Допустима ли эвтаназия?
На самом деле речь обвинителя — это отличная защитительная речь. Настоящие адвокаты подсудимого Руденко и декан Парижской коллегии адвокатов Анри Робер в своих заключительных речах выступают гораздо хуже.
Руденко рассказывает о жизни актрисы, затем зачитывает ряд фрагментов из последнего романа Жизновского, в котором, по словам защитника, писатель предсказал свой трагический конец. Растроганная, раздраженная публика не замечает, что роман покойного является, по крайней мере, слабым аргументом в пользу оправдания Уминьской, чего, конечно же, твердо требует ее защитник.

Защитник Уминьской Александр Руденко.
Анри Робер подчеркивает, что обвиняемый с первых минут после знакомства с Жизновским находился под влиянием его высшего ума и таланта. Адвокат просит присяжных признать, что подсудимая действовала под принуждением, поскольку ее любимый мужчина Ян Жизновский лишил ее власти над своими действиями, дав этой деликатной женщине повод для того, чтобы она не убила его быстрее. Затем адвокат зачитывает депешу артистов варшавских театров с просьбой бережно относиться к несчастному другу. Наконец, туз в рукаве.
Адвокат Роберт зачитывает письмо расстрелянной Станиславе Уминской, в котором госпожа Жизновская прощает ее и благословляет. В комнате слышны громкие крики.
Пять минут размышлений
Последнее слово обвиняемого разочаровывает публику, ожидающую ярких впечатлений. Уминская плохо говорит по-французски, поэтому ей помогает ее переводчик г-н Смольский, присланный Министерством иностранных дел Польши. Актриса заявляет, что безумно любила Жизновского и была готова отдать за него всю свою кровь. Вот и все.

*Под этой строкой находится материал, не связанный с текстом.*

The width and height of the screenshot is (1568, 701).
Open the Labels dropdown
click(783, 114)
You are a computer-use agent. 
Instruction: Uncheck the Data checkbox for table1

После того как судья зачитал оправдательный приговор, все вздохнули с облегчением.
Судьи выходят на совет. Через пять минут они возвращаются:
- Невиновный!
Зрители, как дети, аплодируют и подбадривают. Дамы снова плачут. На этот раз от радости. Уминьска в объятиях подруги, не говоря ни слова, выходит из комнаты.
Источник:
Статья представляет собой слегка сокращенный вариант главы «Херувим стреляет... любовью» из последней книги Влодзимежа Калицкого под названием «Так случилось» (Знак 2014). Название и субтитры предоставлены редакцией.